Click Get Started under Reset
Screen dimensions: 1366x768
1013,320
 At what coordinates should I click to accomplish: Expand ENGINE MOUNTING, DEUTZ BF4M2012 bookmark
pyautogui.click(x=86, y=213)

**********

TASK REQUIREMENTS:
Please set down exactly the lines running from the one with "At what coordinates" to the last line of the entries above, both of them included, and no others.

SOLVED EXERCISE:
 At what coordinates should I click to accomplish: Expand ENGINE MOUNTING, DEUTZ BF4M2012 bookmark
pyautogui.click(x=86, y=213)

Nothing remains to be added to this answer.